Sharing highweight with Limited View are multiple stakes winner Almond Roca and a pair of stakes-winning New York shippers, Elevenses and Split Time. Almond Roca, trained by Fair Hill-based Graham Motion, won a pair of sprint stakes at Tampa Bay Downs over the winter by 10 ¼ combined lengths but was eighth over the sloppy, sealed track in the Miss Preakness last out.
Laurel’s winter-spring meet-leading rider Jorge Vargas Jr. has the call from Post 8.
Joseph Shields Jr.’s Elevenses won back-to-back starts 20 days apart in March at Gulfstream Park capped by the six-furlong Any Limit Stakes, both since adding blinkers, and most recently ran second in an off-the-turf edition of the seven-furlong Soaring Softly (G3) May 19 at Belmont Park.
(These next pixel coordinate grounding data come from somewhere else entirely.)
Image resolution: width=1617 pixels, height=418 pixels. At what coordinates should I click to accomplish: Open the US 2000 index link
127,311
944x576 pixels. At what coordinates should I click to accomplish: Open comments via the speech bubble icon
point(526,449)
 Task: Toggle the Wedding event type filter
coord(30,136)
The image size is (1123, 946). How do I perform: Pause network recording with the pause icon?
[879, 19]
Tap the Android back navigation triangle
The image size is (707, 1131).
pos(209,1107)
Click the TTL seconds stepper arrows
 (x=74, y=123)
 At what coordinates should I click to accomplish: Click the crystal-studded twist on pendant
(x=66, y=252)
“She’s doing good. She’s pretty tough about drifting out [and blinkers] seem to make her mind herself. She seems like she’s doing well,” trainer Jimmy Jerkens said. “Just watching her races lately, even in Florida, it looked like seven [furlongs] was a good distance for her. She doesn’t have lightning speed. She’s got some speed, but it’s not shoot right for the front kind of speed; that’s why I think seven-eighths looks like it would be good for her. She’s been finishing steady at the end. Even her last time here in the Soaring Softly, she got outrun a little bit early but I thought she ran nice and steady down the stretch.”
Sheldon Russell will ride Elevenses from Post 3.
Tic Stables’ Split Time, trained by 2017 Laurel winter-spring meet co-champion Linda Rice, exits a third-place finish in the seven-furlong Bouwerie Stakes May 28 at Belmont Park that followed three consecutive wins going a mile at Aqueduct, capped by the Maddie May Stakes March 24. This will be the New York-bred Take Charge Indy filly’s first time in open company.
Horacio Karamanos will be aboard Split Time from Post 4.
Entered to make her 3-year-old debut is Dark Hollow Farm, Dorsey Brown, Mr. & Mrs. Arnold Davidov and Mr. & Mrs. David Schwaber’s Caught Dream’n, a dark bay or brown daughter of Blame that has not raced since being beaten a head by subsequent Grade 3 winner Take Charge Paula in the Smart Halo Stakes last November at Laurel.
Caught Dream’n has been working steadily at Laurel for her return. Second in her career bow last September, she came back 16 days later to break her maiden by two lengths as the favorite. Feargal Lynch rides for the first time from Post 1.
“We’re excited about her. We think she’s a top filly and our hope is that she proves us right and rewards our patience with her,” trainer Phil Schoenthal said. “We are anticipating and hoping that she is the kind of horse that we can travel around with a little bit.”
Completing the field are Aggregator, third in Laurel’s seven-furlong Wide Country Stakes Feb. 17; Jump Ruler and Norma’s Charm.